Gasly [unclear] that call.
Howard Yes, please stay out. Stay out. And if we can get PU four position 11, PU four position 11. And in terms of gear usage for energy, we would really like turn one third gear and then second gear everywhere else.
Lap: 27/50 GAS: 2’39.651
Gasly Is it faster or is it just for energy?
Howard It is faster because of the energy.
Gasly Are Max and Leclerc on new tyres.
Howard Yep. Stand by. He’s on five-lap-old hards and then Perez on new hards. And remember to drink. So Piastri behind, we still believe needs to stop again. And we are P3.
Gasly How many laps to go?
Howard So we’ve got 23 remaining once you finish this one.
Gasly Yeah, check the front, I’m locking at the front left.
Howard There’s no issues, there are no issues from our side.
Gasly Okay then [unclear]. Going after stuff Just how many laps Piastri got on his tyre and who’s behind him?
Howard So Piastri on 10-lap-old hards. Behind him is Verstappen on new hard. And then Esteban is behind Verstappen, seven-lap-old hards.
Lap: 28/50 GAS: 2’45.291
Gasly How many laps on mine?
Howard Our tyres are 10 laps old. So lower gears in the slow speed is worth a tenth and a half, so it is faster.
Gasly Any feedback on GPA at the minutes where we can improve compared to the other car braking or specific corner?
Howard Yes. We’ll get back to you. So we’ve got some time to gain braking for turn five. This is compared to Esteban and to Russell.
Gasly How many metres?
Howard Stand by. Track is clear in turn 12. And the Safety Car is in this lap. We’re only talking about five metres or so, for turn five. Safety Car coming in this lap.

Dataset records >>
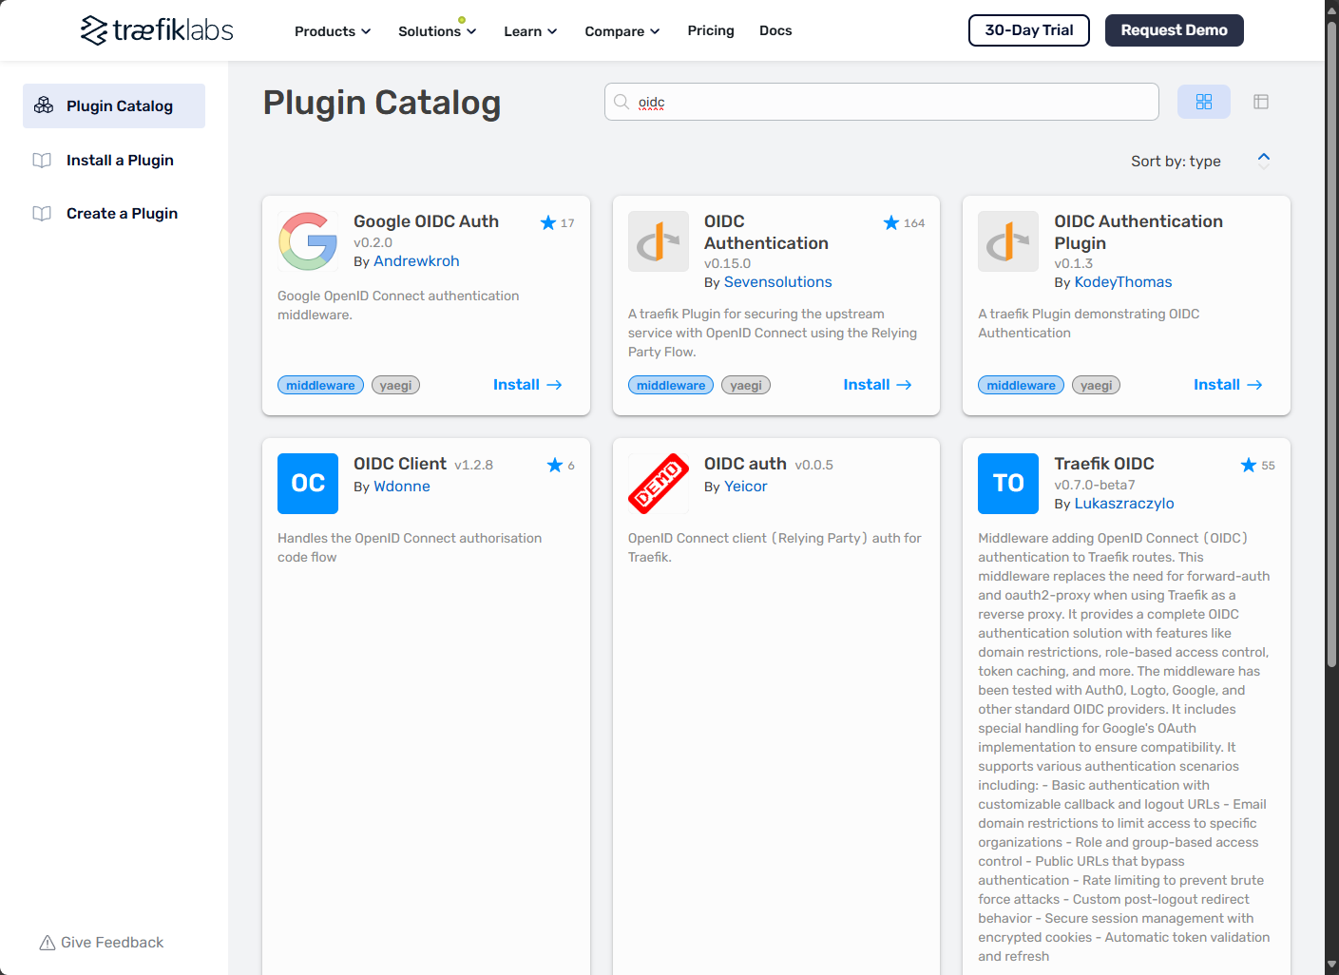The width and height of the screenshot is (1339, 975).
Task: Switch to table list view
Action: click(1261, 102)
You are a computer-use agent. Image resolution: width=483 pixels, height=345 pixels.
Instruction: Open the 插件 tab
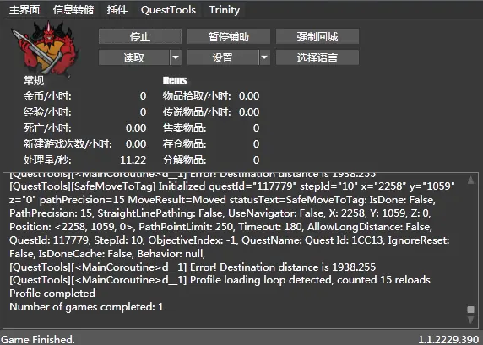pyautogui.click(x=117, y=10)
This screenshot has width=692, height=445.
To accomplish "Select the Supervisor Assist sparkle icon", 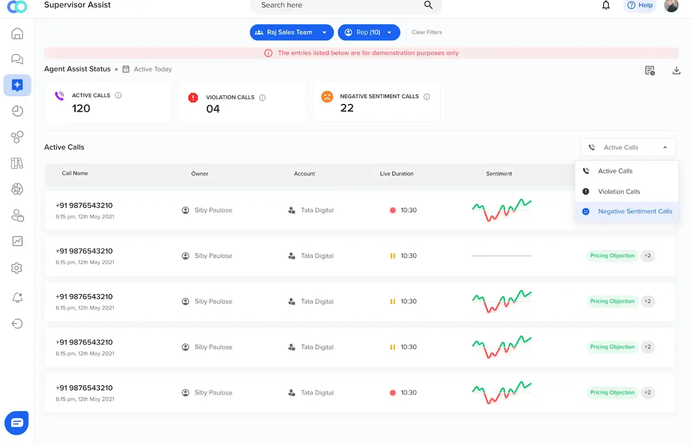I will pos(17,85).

What you need to do >>
Write out the whole team radio transcript between Gasly and Howard word for word.

Solution to this exercise >>
Gasly [unclear] that call.
Howard Yes, please stay out. Stay out. And if we can get PU four position 11, PU four position 11. And in terms of gear usage for energy, we would really like turn one third gear and then second gear everywhere else.
Lap: 27/50 GAS: 2’39.651
Gasly Is it faster or is it just for energy?
Howard It is faster because of the energy.
Gasly Are Max and Leclerc on new tyres.
Howard Yep. Stand by. He’s on five-lap-old hards and then Perez on new hards. And remember to drink. So Piastri behind, we still believe needs to stop again. And we are P3.
Gasly How many laps to go?
Howard So we’ve got 23 remaining once you finish this one.
Gasly Yeah, check the front, I’m locking at the front left.
Howard There’s no issues, there are no issues from our side.
Gasly Okay then [unclear]. Going after stuff Just how many laps Piastri got on his tyre and who’s behind him?
Howard So Piastri on 10-lap-old hards. Behind him is Verstappen on new hard. And then Esteban is behind Verstappen, seven-lap-old hards.
Lap: 28/50 GAS: 2’45.291
Gasly How many laps on mine?
Howard Our tyres are 10 laps old. So lower gears in the slow speed is worth a tenth and a half, so it is faster.
Gasly Any feedback on GPA at the minutes where we can improve compared to the other car braking or specific corner?
Howard Yes. We’ll get back to you. So we’ve got some time to gain braking for turn five. This is compared to Esteban and to Russell.
Gasly How many metres?
Howard Stand by. Track is clear in turn 12. And the Safety Car is in this lap. We’re only talking about five metres or so, for turn five. Safety Car coming in this lap.